Texte à lire
**********
Skip to content

Inéligibilité de Marine Le Pen : la revanche en demi-teinte de Vauban

Par

Publié le

6 avril 2025

Partage

Condamnée à une peine d’inéligibilité, Marine Le Pen a rassemblé ses soutiens place Vauban pour dénoncer une « justice politique » et lancer sa contre-offensive. Tandis que Renaissance et LFI organisaient leurs propres meetings, la bataille des légitimités s’est jouée dans la rue, révélant une France plus fracturée que jamais.
© Wandrille de Guerpel

Ce dimanche 6 avril, sous un ciel ensoleillé, la place Vauban s’est parée des couleurs d’un vieux rêve français. Le Rassemblement national y organisait un rassemblement de soutien à Marine Le Pen, condamnée quelques jours plus tôt à une peine d’inéligibilité dans l’affaire des assistants parlementaires. Si le raout n’obtient pas le succès populaire que connut François Fillon au Trocadéro après ses affaires, la condamnation de la présidente du Rassemblement national a galvanisé les vieilles troupes. « Ils veulent l’abattre, nous la relèverons », lâche une militante venue du Pas-de-Calais avec ses copines. Comme souvent, la tempête judiciaire s’est muée en tempête politique, et l’opposition entre les juges et la rue a pris des airs de tragédie nationale.
**********
Tâche courte A
Traduisez en anglais la phrase suivante de l’article sur l’inéligibilité de Marine Le Pen : « Ce dimanche 6 avril, sous un ciel ensoleillé, la place Vauban s’est parée des couleurs d’un vieux rêve français. »
Le texte et les lignes proviennent de sources distinctes.

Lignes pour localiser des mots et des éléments
**********
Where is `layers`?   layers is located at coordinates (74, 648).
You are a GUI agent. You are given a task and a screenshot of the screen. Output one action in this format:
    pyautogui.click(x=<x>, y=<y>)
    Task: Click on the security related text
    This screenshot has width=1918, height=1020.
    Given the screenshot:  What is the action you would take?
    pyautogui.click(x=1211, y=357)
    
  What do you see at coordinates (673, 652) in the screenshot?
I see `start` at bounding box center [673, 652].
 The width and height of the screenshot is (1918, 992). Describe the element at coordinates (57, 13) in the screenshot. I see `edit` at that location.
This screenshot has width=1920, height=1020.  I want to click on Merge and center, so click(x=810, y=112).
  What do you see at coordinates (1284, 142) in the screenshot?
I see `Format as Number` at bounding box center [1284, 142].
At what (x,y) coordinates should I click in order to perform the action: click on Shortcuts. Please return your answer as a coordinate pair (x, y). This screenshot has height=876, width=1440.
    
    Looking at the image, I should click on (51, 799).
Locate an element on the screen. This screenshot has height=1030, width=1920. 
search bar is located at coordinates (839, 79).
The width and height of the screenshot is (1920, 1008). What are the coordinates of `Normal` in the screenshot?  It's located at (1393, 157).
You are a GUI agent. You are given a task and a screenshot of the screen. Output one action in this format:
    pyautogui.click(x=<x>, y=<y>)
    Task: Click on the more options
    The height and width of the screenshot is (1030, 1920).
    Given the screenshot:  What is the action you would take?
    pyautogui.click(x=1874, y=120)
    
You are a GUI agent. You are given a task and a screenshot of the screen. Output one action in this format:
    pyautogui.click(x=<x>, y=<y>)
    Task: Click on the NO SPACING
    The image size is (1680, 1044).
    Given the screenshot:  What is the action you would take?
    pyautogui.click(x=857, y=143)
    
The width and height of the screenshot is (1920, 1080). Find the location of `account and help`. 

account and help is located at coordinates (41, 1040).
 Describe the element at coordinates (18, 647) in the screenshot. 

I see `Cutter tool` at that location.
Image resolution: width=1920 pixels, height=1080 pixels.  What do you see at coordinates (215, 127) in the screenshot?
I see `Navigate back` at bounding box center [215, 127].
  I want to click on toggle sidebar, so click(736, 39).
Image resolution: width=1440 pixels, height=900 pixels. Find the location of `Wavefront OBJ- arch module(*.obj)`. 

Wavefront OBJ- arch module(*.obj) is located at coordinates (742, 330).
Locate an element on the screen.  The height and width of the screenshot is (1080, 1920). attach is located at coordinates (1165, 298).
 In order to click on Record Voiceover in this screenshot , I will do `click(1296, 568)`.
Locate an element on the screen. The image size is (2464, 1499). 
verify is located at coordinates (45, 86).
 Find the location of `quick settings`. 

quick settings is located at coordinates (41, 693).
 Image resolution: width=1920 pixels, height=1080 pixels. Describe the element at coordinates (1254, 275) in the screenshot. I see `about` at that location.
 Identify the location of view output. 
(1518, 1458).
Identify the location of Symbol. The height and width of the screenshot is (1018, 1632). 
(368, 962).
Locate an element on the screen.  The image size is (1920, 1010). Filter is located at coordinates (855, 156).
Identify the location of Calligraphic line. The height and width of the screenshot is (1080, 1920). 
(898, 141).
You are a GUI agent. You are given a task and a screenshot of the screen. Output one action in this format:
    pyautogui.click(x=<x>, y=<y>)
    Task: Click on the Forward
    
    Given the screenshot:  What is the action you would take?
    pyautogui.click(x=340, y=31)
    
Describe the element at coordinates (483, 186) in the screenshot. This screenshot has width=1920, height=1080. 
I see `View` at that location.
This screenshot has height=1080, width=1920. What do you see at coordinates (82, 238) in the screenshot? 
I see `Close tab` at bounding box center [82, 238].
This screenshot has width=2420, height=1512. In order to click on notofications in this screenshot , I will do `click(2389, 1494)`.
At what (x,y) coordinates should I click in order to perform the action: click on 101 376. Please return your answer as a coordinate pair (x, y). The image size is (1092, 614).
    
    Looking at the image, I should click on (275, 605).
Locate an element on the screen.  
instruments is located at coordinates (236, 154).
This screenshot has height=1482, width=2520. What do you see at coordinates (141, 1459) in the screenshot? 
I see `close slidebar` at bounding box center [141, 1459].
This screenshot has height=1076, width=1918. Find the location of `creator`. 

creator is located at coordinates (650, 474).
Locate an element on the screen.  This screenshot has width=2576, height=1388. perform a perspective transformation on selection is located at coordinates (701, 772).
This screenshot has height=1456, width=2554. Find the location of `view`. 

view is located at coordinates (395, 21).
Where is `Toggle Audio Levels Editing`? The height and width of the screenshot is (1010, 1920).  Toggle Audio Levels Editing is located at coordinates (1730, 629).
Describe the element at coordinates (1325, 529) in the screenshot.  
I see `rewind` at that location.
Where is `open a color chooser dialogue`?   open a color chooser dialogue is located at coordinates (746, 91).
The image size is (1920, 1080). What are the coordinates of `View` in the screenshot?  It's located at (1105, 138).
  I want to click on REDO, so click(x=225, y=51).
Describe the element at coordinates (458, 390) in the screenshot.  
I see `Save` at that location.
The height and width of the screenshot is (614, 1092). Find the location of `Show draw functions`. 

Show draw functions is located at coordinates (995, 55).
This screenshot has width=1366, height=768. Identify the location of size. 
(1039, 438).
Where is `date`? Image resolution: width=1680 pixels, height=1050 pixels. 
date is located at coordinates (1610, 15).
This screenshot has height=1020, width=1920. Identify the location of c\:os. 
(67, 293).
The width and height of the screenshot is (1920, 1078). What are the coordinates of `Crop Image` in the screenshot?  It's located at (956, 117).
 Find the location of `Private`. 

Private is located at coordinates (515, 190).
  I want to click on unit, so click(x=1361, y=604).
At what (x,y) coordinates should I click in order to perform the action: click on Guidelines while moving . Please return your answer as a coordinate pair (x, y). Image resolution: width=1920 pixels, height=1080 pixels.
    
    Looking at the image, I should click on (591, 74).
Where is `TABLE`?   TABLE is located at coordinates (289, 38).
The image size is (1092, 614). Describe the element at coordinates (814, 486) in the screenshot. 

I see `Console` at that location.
**********
Tâche courte B
Recopiez les lignes en partant de celle qui contient « The height and width of the screenshot is (614, 1092). » et jusqu’à la dernière, incluse, en remplaçant « Find the location of » par « Locate » et en laissant tout le reste intact.

Résultat attendu A
This Sunday, April 6, under a sunny sky, Place Vauban was adorned with the colors of an old French dream.

Résultat attendu B
The height and width of the screenshot is (614, 1092). Locate `Show draw functions`. 

Show draw functions is located at coordinates (995, 55).
This screenshot has width=1366, height=768. Identify the location of size. 
(1039, 438).
Where is `date`? Image resolution: width=1680 pixels, height=1050 pixels. 
date is located at coordinates (1610, 15).
This screenshot has height=1020, width=1920. Identify the location of c\:os. 
(67, 293).
The width and height of the screenshot is (1920, 1078). What are the coordinates of `Crop Image` in the screenshot?  It's located at (956, 117).
 Locate `Private`. 

Private is located at coordinates (515, 190).
  I want to click on unit, so click(x=1361, y=604).
At what (x,y) coordinates should I click in order to perform the action: click on Guidelines while moving . Please return your answer as a coordinate pair (x, y). Image resolution: width=1920 pixels, height=1080 pixels.
    
    Looking at the image, I should click on (591, 74).
Where is `TABLE`?   TABLE is located at coordinates (289, 38).
The image size is (1092, 614). Describe the element at coordinates (814, 486) in the screenshot. 

I see `Console` at that location.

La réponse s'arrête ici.